There is an inter processor link through which the processors exchange information needed for mutual coordination and verifying the 'state of health’ of the other. If the exchange of information fails, one of the processors which detect the same takes over the entire load including the calls that are already set up by the failing processor. However, the calls that were being established by the failing processor are usually lost. Sharing of resources calls for an exclusion mechanism so that both the processors do not seek the same resource at the same time. The mechanism may be implemented in software or hardware or both. Figure shows a hardware exclusion device which, when set by one of the processors, prohibits access to a particular resource by the other processor until it is reset by the first processor.

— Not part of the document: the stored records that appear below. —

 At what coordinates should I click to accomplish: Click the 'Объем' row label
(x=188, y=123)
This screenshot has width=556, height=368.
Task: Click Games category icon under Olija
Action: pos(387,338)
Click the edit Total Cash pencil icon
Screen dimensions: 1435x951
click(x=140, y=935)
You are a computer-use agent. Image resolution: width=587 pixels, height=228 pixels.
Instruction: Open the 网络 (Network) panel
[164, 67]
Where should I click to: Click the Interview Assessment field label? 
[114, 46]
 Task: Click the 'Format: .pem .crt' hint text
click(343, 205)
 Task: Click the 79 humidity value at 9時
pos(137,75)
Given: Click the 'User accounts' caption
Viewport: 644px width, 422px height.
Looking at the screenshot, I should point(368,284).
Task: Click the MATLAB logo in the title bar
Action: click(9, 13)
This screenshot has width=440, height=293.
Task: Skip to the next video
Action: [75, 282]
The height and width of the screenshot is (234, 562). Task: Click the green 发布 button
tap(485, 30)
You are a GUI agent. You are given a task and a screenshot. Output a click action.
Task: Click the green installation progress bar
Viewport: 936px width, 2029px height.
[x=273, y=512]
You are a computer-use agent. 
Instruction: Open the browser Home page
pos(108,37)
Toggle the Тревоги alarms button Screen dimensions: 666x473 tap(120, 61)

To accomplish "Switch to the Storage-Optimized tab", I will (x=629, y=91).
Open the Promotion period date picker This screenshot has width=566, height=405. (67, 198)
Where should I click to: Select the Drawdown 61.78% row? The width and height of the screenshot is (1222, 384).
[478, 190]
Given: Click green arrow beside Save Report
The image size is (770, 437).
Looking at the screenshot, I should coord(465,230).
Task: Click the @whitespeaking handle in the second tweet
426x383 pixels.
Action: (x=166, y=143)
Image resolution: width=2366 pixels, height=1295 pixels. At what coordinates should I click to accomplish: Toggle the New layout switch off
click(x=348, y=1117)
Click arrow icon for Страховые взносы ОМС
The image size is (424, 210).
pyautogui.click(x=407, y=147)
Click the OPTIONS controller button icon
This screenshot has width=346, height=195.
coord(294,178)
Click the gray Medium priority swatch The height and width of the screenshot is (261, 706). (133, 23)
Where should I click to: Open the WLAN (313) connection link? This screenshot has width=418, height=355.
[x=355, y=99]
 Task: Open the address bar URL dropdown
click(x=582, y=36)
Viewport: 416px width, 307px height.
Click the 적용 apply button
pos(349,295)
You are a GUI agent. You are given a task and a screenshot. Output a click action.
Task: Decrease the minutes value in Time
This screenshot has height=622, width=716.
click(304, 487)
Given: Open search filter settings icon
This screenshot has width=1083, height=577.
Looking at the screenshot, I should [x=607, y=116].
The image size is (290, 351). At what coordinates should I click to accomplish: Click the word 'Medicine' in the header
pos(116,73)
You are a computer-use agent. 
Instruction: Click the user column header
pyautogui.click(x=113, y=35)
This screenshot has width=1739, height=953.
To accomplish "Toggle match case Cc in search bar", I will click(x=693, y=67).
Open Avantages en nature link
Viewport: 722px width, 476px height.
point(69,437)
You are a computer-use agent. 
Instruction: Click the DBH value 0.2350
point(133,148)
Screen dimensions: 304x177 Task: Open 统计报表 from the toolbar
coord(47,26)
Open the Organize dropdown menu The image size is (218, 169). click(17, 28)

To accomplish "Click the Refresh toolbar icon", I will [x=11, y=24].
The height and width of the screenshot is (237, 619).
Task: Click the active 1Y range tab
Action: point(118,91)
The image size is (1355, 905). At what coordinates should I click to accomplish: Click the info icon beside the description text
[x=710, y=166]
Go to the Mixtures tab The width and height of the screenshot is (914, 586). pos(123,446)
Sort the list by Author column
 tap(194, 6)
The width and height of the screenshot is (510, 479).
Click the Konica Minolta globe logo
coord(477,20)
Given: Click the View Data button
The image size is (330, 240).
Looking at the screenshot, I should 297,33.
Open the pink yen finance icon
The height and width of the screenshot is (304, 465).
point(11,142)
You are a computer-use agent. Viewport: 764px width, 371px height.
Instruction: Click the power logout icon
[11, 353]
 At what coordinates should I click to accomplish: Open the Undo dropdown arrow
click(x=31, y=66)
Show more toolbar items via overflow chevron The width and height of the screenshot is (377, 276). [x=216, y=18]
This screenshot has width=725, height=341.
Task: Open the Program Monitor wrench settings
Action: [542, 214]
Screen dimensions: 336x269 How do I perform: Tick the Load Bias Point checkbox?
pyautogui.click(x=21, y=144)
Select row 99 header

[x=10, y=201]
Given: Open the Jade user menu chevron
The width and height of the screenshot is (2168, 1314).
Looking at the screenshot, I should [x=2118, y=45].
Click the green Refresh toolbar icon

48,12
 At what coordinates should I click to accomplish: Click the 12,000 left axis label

=== Distributed control ===
Distributed SPC is both more available and more reliable than centralized SPC. The control function are shared by many processors within the exchange. It uses low cost microprocessors. Exchange control may decomposed either horizontally or vertically for distributed processing.

In vertical decomposition the whole exchange is divided into several blocks and a processor is assigned to each block. This processor performs all tasks related to that specific block. Therefore, the total control system consists of several control units coupled together. For redundancy, processors may be duplicated in each block.

In horizontal decomposition each processor performs only one or only some exchange functions.